Nomura analyst Bill Carcache also thinks Visa will beat views, due to "higher revenue," he wrote in a research note Monday.
Visa's revenue is seen rising 13% to $2.9 billion, according to the Thomson Reuters poll. Carcache's revenue estimate is above consensus, given his expectations for lower incentives and high data processing and international transaction fees.
Since processing costs are largely fixed, processors can leverage volume growth to push margins and profits incrementally higher.
"The U.S. macro data we've seen this quarter points to mid-single to low-double-digit volume growth for Visa," Carcache wrote, "better than the prior quarter."
He expects MasterCard, which reports next week, to post "high-single-digit growth."
MasterCard's biggest card issuer in the U.S.,Citigroup (C), has been hobbled by weak volume growth. Citigroup's improved 2.7% in the second quarter from zero growth in the first quarter, however.
On the U.S. debit-card front, where Visa has long been the leader, losses to MasterCard in the wake of financial-reform legislation are largely past.

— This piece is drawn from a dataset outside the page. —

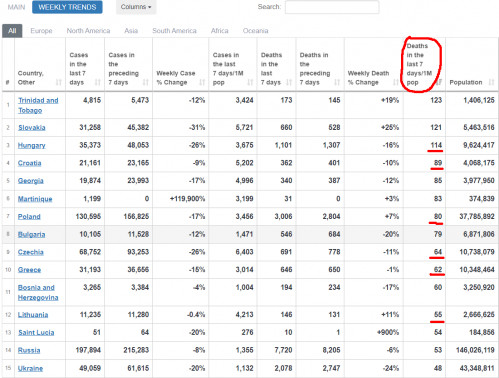The image size is (499, 378).
Task: Sort by Country, Other column arrows
Action: (59, 82)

As part of new regulations that took effect in April of 2012 prohibiting network exclusivity, banks were required to provide merchants with more than one card network to route transactions. It was Visa's business to lose.
"Impacts of the Durbin regulations are starting to anniversary," said analyst Gil Luria of Wedbush Securities. "Visa's debit growth rates are now recovering in the U.S."
Even so, credit will likely outshine debit in the U.S., driven by what Carcache calls "resilience in affluent spend(ing)." Credit card spending increased 7.2%, 7.5% and 8.8% in April, May and June, respectively.
Carcache notes that pin-debit spending in those months rose 0.7%, 2.4% and 4.4%, respectively, for an average growth rate of 2.5% vs. 2.3% in the previous quarter. Signature-debit spending volumes rose 6.3% on average vs. 3.8% in the prior quarter.
Growth on the international front has been fueled mostly by emerging markets, where consumers continue to shift from cash to electronic payments.
That secular shift will fuel high teens to low 20s percent earnings growth through fiscal 2015, Togut notes.
He says the regions including Central and Eastern Europe, the Middle East and Africa will probably continue to be the fastest-growing, followed by Latin America.
Most of China's domestic business is handled by China UnionPay, the dominant bank-card payment processor in China.
China UnionPay is trying to get more cross-border volume when its citizens travel outside the country, cutting into Visa's share of cross-border volume from Chinese travelers.
China aside, Visa aims to grow its share in domestic processing around the world. Carcache says Visa is growing domestic processing share in many large markets.
In Brazil, for example, domestic processing market share has gone from 53% in 2008 to 81% in 2013.
Japan and South Africa have "significant runway" with just 25% and 52% share, respectively, he notes, up from 15% and 21% in 2008.
Luria said that international "is still going well," but with little change over the last few quarters.
"Growth has been fairly steady, no big change there," he said.
Since Visa Europe is still a separate operating unit, Visa isn't impacted as much as MasterCard by European Union spending and regulatory issues.
Visa is close to reaching its goal of raising international revenue to at least 50% of its total. MasterCard has long generated more revenue overseas.